- **Action item A**
Translate this sentence from the article on party drugs and dreams into Spanish: "A couple of vodka tonics can induce some intense and powerful dreams."
- **Action item B**
Extend the article on party drugs and dreams past its final sentence.

- **Selected passage**

%%

Party drugs and the effects they have on your dreams
Have you ever dreamt that you were being chased by some malicious creature? That you were standing butt naked in front of your friends, parents, and grandparents? That you were having a steamy love affair with Barack Obama, and Michelle found out and tried to murder you?
We all have dreams every now and then that are so vivid they wake us up screaming, sweating, or sexually aroused. But, as is the same with any other life experience or biological process, these vivid dreams can be intensified and mutated by drugs. In fact, alcohol, marijuana, cocaine, and MDMA all affect our sleepytime fantasies in very unique and remarkable ways.
Here's how they influence your dreams:
Dreams are: intense and intricate.
A couple of vodka tonics can induce some intense and powerful dreams. The stage of our sleep cycle in which we dream, REM (or rapid eye movement), occurs during about 20 percent of our sleep cycle when we’re sober. But when we’re hammered, the alcohol suppresses our REM cycle. We may pass out the second we hit the pillow, but we won’t have a single dream until all of the alcohol in our body has been metabolized, about 4 or 5 hours later. When the alcohol has finally been taken care of, our REM comes back with a vengeance: this is called “REM rebound.” Our brains drastically boost the duration of our REM cycle, making our dreams longer and more intricate. Also, because REM rebound occurs in the latter half of our slumber and we’re very easily awoken from REM, we’re far more likely to wake up remembering all of the lucid details of our dreams.
Dreams are: nonexistent.
Among the 4 stages of sleep, we spend the most time in REM and slow-wave sleep (also known as deep sleep). THC lengthens the amount of time our brains spend in deep sleep and leaves us robbed of all our REM. Weed actually has a tendency to suppress REM so much that our sleep is entirely dreamless. However, if you’re a heavy smoker trying to quit the piff cabbage, you can expect REM-rebound to hit you like a ton of bricks.

%%

- **Excerpted data**
%%

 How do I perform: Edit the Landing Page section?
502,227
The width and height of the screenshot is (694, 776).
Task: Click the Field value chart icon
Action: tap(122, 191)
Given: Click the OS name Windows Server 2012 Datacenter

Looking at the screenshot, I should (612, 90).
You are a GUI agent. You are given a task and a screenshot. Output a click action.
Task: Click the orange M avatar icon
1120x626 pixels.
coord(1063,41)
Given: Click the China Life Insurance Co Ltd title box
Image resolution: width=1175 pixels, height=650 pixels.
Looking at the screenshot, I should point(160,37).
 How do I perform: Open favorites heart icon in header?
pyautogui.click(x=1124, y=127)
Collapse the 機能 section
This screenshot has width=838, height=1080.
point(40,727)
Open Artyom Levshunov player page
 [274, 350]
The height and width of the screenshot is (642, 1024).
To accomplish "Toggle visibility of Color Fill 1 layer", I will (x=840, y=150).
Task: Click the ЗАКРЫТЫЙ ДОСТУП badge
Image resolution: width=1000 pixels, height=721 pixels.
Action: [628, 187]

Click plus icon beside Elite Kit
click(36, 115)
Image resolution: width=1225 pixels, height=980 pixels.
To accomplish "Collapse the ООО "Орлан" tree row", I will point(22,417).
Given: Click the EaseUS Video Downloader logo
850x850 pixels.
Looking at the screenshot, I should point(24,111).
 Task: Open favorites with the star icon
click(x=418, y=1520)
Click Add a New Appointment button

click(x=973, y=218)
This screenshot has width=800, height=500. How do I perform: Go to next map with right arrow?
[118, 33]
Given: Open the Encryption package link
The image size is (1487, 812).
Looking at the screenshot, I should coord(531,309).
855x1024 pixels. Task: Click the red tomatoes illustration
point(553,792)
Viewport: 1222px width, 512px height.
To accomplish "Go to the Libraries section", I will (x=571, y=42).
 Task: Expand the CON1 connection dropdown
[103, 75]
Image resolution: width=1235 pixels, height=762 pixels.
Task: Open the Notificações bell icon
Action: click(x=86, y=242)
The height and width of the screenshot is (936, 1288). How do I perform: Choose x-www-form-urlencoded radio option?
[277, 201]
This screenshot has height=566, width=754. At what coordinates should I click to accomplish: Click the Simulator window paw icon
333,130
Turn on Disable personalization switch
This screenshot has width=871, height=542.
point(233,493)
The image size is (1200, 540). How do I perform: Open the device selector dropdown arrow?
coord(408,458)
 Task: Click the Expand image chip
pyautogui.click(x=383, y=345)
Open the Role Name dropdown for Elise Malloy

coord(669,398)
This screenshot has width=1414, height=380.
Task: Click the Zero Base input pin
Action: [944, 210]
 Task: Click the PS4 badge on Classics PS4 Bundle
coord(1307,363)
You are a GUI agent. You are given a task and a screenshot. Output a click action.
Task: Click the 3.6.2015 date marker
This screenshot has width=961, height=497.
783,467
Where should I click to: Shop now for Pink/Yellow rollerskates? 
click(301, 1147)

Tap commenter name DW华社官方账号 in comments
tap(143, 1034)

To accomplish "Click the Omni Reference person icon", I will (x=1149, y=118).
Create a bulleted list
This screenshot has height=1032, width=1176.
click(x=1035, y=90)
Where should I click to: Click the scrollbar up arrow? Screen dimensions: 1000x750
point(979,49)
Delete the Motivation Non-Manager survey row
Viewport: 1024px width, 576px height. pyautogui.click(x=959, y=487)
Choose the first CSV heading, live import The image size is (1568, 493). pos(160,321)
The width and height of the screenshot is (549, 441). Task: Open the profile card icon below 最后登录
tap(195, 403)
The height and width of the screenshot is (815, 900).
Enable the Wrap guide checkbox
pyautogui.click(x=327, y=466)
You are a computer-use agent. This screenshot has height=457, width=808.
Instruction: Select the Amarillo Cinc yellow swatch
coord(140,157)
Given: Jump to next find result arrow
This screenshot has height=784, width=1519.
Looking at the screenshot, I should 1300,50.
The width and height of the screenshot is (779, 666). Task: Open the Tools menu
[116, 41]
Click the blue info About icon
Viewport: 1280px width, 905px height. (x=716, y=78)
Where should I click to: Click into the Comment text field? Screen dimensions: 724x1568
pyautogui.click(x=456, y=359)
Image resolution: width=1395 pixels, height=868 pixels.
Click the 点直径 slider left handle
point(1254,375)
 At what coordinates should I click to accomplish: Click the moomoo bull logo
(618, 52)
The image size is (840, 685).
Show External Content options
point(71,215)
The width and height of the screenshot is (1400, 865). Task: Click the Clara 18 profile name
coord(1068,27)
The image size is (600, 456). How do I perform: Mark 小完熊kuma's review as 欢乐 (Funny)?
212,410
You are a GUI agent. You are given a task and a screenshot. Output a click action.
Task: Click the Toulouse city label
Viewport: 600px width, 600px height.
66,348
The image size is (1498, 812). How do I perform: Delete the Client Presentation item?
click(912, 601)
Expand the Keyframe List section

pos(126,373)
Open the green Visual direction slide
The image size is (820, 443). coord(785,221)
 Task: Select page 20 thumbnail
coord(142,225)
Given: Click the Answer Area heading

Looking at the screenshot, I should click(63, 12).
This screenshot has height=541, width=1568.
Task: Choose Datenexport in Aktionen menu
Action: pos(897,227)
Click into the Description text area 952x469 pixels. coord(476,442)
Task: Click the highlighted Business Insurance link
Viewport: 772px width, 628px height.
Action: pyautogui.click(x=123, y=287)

%%

- **Response area A**
Un par de vodka tonics puede provocar sueños intensos y poderosos.

- **Response area B**
Dreams are: missing in action if you're a recreational user, but also fucking terrifying if you're trying to quit it.
Cocaine takes our desire to sleep and mercilessly destroys it. Our girl snow-white works by blocking our brains’ ability to reabsorb dopamine, leaving an excess of happy chemicals swimming around in our noggins. This results in a manic burst of energy that positively fucks with our circadian rhythms. Ordinarily, our circadian rhythms are our “natural clocks” that tell our bodies to wake when the sun rises and sleep when the sun sets. Every bump of cocaine resets our clock back to the beginning (the way the morning sun is supposed to) and can permanently disrupt our sleep cycles. Just like with marijuana, cocaine suppresses REM enough to make our slumber devoid of dreams. The only difference is, with cocaine, REM rebound is particularly gruesome. Many people quitting blow report horrifying nightmares as their brains try to re-establish normal chemical activity.
Dreams are: more fucked up than Kelly at the sorority wine mixer.
Of all the drugs we researched, molly can have the most horrendous effect on your dreams. A molly binge can induce night terrors and sleep paralysis far after the drugs have left your system. Post-molly night terrors are more intense than your everyday nightmares — they’re remarkably vivid episodes that wake you up screaming, thrashing around in sheer panic, or leaping out of bed. Post-molly sleep paralysis occurs when your night terrors make you physically powerless to fight against your horrifying fantasies. Sleep paralysis leaves you completely unable to move or speak as you’re waking from your nightmares. The same chemical process that molly uses to give you a euphoric high — a severe alteration in levels of serotonin — is precisely what causes these night terrors and sleep paralysis. As your brain tries to rectify your fuck-up and normalize its chemical balance, you could be in for weeks or even months of traumatic nightmares.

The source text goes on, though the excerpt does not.